Repeat the listing that follows, character for character, minus the pictures.

DATA FOR REVIEW Start Marker

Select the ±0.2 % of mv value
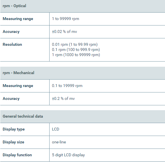Viewport: 165px width, 162px height. [x=63, y=98]
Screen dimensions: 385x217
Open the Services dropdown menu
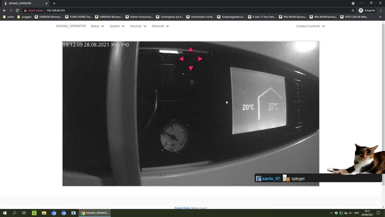click(x=138, y=26)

DATA FOR REVIEW End Marker

• TASK RESPONSE:
Select the ±0.2 % of mv value
Viewport: 165px width, 162px height. [x=63, y=98]
Screen dimensions: 385x217
Open the Services dropdown menu
click(x=138, y=26)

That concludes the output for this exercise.